Second verse, same as the first…New Attorney General Alberto Gonzalez outlined Justice Department priorities in his first policy speech yesterday, and it looks to be more of the same: extending the Patriot Act, strengthening anti-obscenity laws, deporting immigrants, and fixing the “broken system” whereby Senate Dems fulfill their constitutional obligations and vote up or down on Dubya’s freak-show judicial nominees. So, as we all feared, it’s Ashcroft all over again. But will Gonzalez at least undrape the Justice Department statuary?

Stay Scared.

“We must not allow the passage of time or the illusion of safety to weaken our resolve in this new war.” Dubya uses the swearing-in of crony Alberto Gonzalez as Attorney General to pull a Two-Minutes-Fear and shill for a blanket extension of the Patriot Act.
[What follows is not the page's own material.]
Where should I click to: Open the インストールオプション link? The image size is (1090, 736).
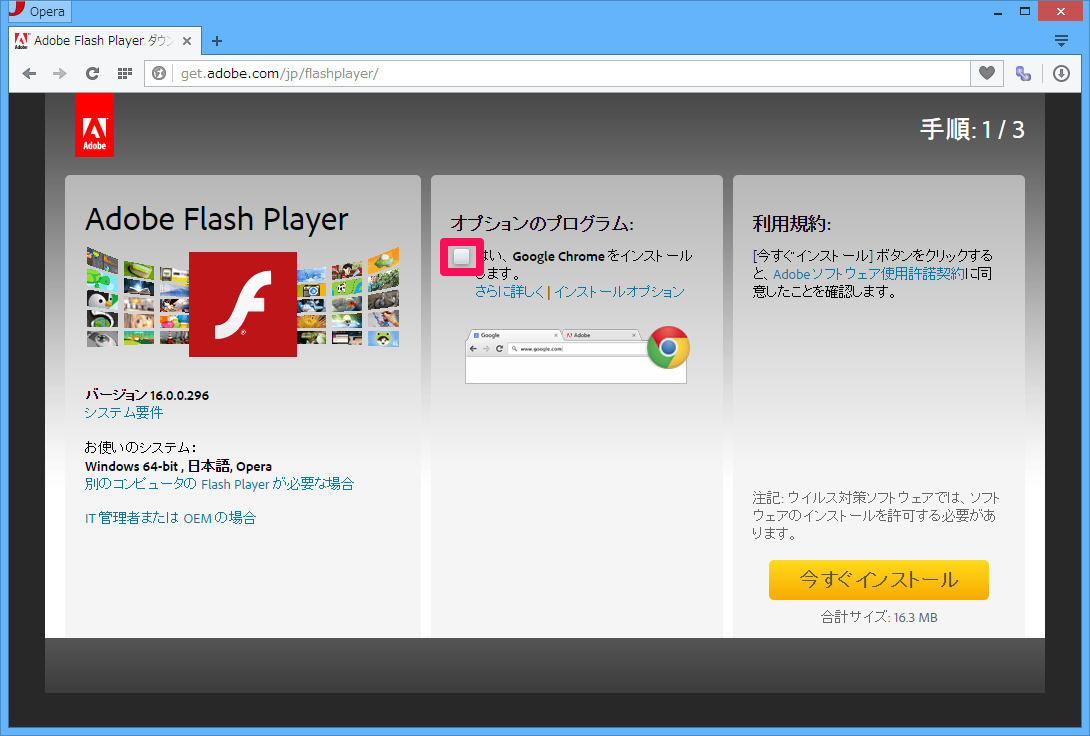619,292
With even GOP conservatives against some provisions of the Act at this point, not bloody likely.

Dubya’s Man at Justice.

“Alberto Gonzales has paved the way of his own advancement with memos that are intellectually slovenly, that impute definitive powers to the executive, and whose attempts at shirking the basic moral precepts of international humanitarian law are not very skillful. If he is confirmed as attorney general, our nation will be shamed, shunned and endangered.” As the Gonzales hearings begin on Capitol Hill, Salon does an able job of exposing his egregious yes-man tendencies in both the torture memos and, previously, in managing Governor Dubya’s execution sprees. Update: Yet, the Dems roll over.

The Eagle has Landed.

It’s official…John Ashcroft is out at Justice. I have no doubt Dubya’s second-term replacement will be comparably grotesque. Still, can’t say I’m sad to see him go. Update: Dubya chooses White House counsel Alberto Gonzales, who, despite his loyalty to Bush, seems like a step up…although his signing off on the Abu Ghraib terror memos gives me pause.

Let the Eagle Land.

One bright spot concerning the next four years: Apparently, John Ashcroft isn’t sticking around for a second Dubya term. His possible replacements include deputy Larry Thompson, Dubya stooge Marc Racicot, or White House counsel Alberto Gonzalez (the torture memo guy…he’ll fit right in.)

Geneva Schmeneva.

Jan 25, 2002: “‘As you have said, the war against terrorism is a new kind of war,’ Gonzales wrote to Bush. ‘The nature of the new war places a high premium on other factors, such as the ability to quickly obtain information from captured terrorists and their sponsors in order to avoid further atrocities against American civilians.’ Gonzales concluded in stark terms: ‘In my judgment, this new paradigm renders obsolete Geneva’s strict limitations on questioning of enemy prisoners and renders quaint some of its provisions.’ Dismissing the Geneva Conventions, two full years before the atrocities at Abu Ghreib? That giant sucking sound you hear is the void left by White House Counsel Alberto Gonzales’s incredible imploding Supreme Court bid. He’s probably got less chance now than Ken Starr of taking the nation’s highest bench, and for good reason.

Here Comes the Judge.

With talk of Supreme Court vacancies opening up over the summer, the Post sits down with White House counsel (and prime contender) Alberto Gonzales. Good to hear that private sources find him “insufficiently conservative”…there might still be hope for the guy. In related news, Jeffrey Toobin surveys the judicial confirmation battlefield for the New Yorker.